Once cetaceans evolved from their terrestrial ancestors, the reduction in their olfactory apparatus was primarily clade-specific. Toothed whales (Odontoceti) seem to have lost their olfactory sense completely, whereas baleen whales have shown partial impairment, expressing about 58% OR pseudogenes in their cluster. Some adult tooth whales express 77% OR pseudogenes and are completely devoid of olfactory structures. This occurrence is analogous to that of the blind Southern marsupial mole, in which mutation of the inter-photoreceptor protein was paired with anatomical degeneration of the eyes.

Two other marine vertebrates, the Steller sea lion and the loggerhead turtle, display a rather low number of pseudogenes with respect to cetaceans. The preservation of their OR genes is correlated with their semi-adaptation to an aquatic habitat, since these organisms still perform many functions on land (e.g. mating, basking). Cetaceans do not depend on terrestrial environments, and have thusly lost a large fraction of their OR repertoire. Echolocation was presumable evolved to compensate for this loss.

==Psychophysical implications==
Previous research has elucidated the psychophysical and behavioural characteristics of olfactory adaptation. Adaptation allows for the olfactory system to appropriately respond to the appearance of novel scents or changes, yet it also maintains equilibrium with odorant concentrations in ambient environments. Like other sensory systems, prolonged exposure to an odorant often leads to a stimulus-specific decrease in olfactory sensitivity to that particular odor; however, the absence of further exposure will regain olfactory sensitivity. Psychophysical analysis has demonstrated both an elevation of odor thresholds and a diminished responsivity to suprathreshold stimulation under the effects of olfactory adaptation. In addition, evidence suggests that the time course of adaptation and recovery relies on the duration and concentration of the odor.

It is generally understood that olfactory adaptation involves both receptor level and post-receptor components (peripheral and central regions, respectively).

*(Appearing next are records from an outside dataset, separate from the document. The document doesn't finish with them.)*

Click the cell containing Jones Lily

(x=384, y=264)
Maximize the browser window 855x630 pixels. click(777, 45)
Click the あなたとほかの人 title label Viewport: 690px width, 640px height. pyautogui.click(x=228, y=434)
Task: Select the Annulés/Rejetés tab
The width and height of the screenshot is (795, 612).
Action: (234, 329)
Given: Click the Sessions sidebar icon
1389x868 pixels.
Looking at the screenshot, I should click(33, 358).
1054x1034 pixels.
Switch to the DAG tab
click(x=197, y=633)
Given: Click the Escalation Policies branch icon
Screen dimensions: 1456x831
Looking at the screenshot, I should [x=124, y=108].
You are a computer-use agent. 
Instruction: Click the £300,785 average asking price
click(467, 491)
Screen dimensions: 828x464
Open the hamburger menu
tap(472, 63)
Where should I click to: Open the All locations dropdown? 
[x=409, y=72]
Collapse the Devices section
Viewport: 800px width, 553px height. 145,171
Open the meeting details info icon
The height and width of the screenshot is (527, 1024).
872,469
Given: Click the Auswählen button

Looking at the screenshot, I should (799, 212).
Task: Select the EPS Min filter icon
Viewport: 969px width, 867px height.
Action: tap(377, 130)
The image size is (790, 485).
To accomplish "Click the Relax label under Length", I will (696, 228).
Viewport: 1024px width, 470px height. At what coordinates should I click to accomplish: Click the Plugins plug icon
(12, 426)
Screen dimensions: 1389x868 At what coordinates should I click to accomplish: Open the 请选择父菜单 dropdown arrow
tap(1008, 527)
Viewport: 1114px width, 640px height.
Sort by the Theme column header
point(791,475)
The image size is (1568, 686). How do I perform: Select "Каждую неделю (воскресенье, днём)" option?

The central role in adaptation was first proposed in a model in 1990, and this model has generated supporting experimental data. Support for the participation of both central and peripheral systems derives from experiments showing that monorhinal stimulation results in both ipsilateral and contralateral adaptation. However, the degree of adaptation is more profound in the ipsilateral nostril, and recovery appears to be slower. Psychophysical support for this theory draws from studies that have reported relatively small decreases in peripheral response after repeated stimulation despite significant reductions in behaviorally perceived intensity.

Unlike vision and hearing, olfactory chemical stimulation does not terminate after the removal of the stimulus. As such, although some degree of olfactory adaptation may be attributed to response characteristics of receptors, another influence may be the delay in signal termination within the receptor environment. Consequently, the degree of adaptation may rely on differences in odorant clearance among species, which would include properties of nasal mucociliary, submucosal blood flow, and expiratory desorption.